MATERIAL FOR THIS TASK:
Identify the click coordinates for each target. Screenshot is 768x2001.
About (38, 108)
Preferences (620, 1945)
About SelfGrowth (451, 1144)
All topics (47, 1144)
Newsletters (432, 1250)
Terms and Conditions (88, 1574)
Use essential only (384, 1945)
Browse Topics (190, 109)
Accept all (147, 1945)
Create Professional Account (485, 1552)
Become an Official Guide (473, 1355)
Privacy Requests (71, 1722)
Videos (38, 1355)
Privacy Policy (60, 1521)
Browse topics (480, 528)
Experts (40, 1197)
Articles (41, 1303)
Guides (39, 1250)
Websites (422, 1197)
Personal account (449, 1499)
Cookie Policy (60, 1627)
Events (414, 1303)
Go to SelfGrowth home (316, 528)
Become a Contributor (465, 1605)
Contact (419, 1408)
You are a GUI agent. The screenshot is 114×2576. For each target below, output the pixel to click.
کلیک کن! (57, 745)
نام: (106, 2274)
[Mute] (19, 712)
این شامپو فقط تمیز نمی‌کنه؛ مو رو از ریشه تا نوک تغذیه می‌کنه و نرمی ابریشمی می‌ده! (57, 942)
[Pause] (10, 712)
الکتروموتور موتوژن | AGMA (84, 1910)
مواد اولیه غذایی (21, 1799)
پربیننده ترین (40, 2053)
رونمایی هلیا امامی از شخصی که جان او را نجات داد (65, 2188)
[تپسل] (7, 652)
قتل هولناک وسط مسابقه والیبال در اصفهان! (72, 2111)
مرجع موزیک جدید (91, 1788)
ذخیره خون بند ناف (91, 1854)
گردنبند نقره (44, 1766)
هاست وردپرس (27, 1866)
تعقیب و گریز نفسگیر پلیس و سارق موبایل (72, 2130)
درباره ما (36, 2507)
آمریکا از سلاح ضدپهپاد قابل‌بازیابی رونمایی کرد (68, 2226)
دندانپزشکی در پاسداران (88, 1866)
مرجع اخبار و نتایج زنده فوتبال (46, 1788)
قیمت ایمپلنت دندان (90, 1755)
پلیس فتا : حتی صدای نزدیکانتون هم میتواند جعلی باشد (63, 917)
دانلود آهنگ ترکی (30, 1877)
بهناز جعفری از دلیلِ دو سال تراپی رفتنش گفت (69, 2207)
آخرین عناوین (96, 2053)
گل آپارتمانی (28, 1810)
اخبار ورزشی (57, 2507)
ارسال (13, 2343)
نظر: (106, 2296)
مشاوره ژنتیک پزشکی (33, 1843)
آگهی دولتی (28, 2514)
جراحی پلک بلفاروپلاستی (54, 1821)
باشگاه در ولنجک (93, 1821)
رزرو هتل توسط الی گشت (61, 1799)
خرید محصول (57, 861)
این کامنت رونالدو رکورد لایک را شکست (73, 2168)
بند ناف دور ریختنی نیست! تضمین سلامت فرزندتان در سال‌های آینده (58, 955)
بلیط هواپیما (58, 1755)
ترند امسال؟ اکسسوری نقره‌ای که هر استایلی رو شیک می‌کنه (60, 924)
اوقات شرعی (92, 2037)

ABOUT THIS TASK:
Set the listing down again in full, exactly as it was given.

REPLY TO THE EXERCISE:
Identify the click coordinates for each target. Screenshot is 768x2001.
About (38, 108)
Preferences (620, 1945)
About SelfGrowth (451, 1144)
All topics (47, 1144)
Newsletters (432, 1250)
Terms and Conditions (88, 1574)
Use essential only (384, 1945)
Browse Topics (190, 109)
Accept all (147, 1945)
Create Professional Account (485, 1552)
Become an Official Guide (473, 1355)
Privacy Requests (71, 1722)
Videos (38, 1355)
Privacy Policy (60, 1521)
Browse topics (480, 528)
Experts (40, 1197)
Articles (41, 1303)
Guides (39, 1250)
Websites (422, 1197)
Personal account (449, 1499)
Cookie Policy (60, 1627)
Events (414, 1303)
Go to SelfGrowth home (316, 528)
Become a Contributor (465, 1605)
Contact (419, 1408)
You are a GUI agent. The screenshot is 114×2576. For each target below, output the pixel to click.
کلیک کن! (57, 745)
نام: (106, 2274)
[Mute] (19, 712)
این شامپو فقط تمیز نمی‌کنه؛ مو رو از ریشه تا نوک تغذیه می‌کنه و نرمی ابریشمی می‌ده! (57, 942)
[Pause] (10, 712)
الکتروموتور موتوژن | AGMA (84, 1910)
مواد اولیه غذایی (21, 1799)
پربیننده ترین (40, 2053)
رونمایی هلیا امامی از شخصی که جان او را نجات داد (65, 2188)
[تپسل] (7, 652)
قتل هولناک وسط مسابقه والیبال در اصفهان! (72, 2111)
مرجع موزیک جدید (91, 1788)
ذخیره خون بند ناف (91, 1854)
گردنبند نقره (44, 1766)
هاست وردپرس (27, 1866)
تعقیب و گریز نفسگیر پلیس و سارق موبایل (72, 2130)
درباره ما (36, 2507)
آمریکا از سلاح ضدپهپاد قابل‌بازیابی رونمایی کرد (68, 2226)
دندانپزشکی در پاسداران (88, 1866)
مرجع اخبار و نتایج زنده فوتبال (46, 1788)
قیمت ایمپلنت دندان (90, 1755)
پلیس فتا : حتی صدای نزدیکانتون هم میتواند جعلی باشد (63, 917)
دانلود آهنگ ترکی (30, 1877)
بهناز جعفری از دلیلِ دو سال تراپی رفتنش گفت (69, 2207)
آخرین عناوین (96, 2053)
گل آپارتمانی (28, 1810)
اخبار ورزشی (57, 2507)
ارسال (13, 2343)
نظر: (106, 2296)
مشاوره ژنتیک پزشکی (33, 1843)
آگهی دولتی (28, 2514)
جراحی پلک بلفاروپلاستی (54, 1821)
باشگاه در ولنجک (93, 1821)
رزرو هتل توسط الی گشت (61, 1799)
خرید محصول (57, 861)
این کامنت رونالدو رکورد لایک را شکست (73, 2168)
بند ناف دور ریختنی نیست! تضمین سلامت فرزندتان در سال‌های آینده (58, 955)
بلیط هواپیما (58, 1755)
ترند امسال؟ اکسسوری نقره‌ای که هر استایلی رو شیک می‌کنه (60, 924)
اوقات شرعی (92, 2037)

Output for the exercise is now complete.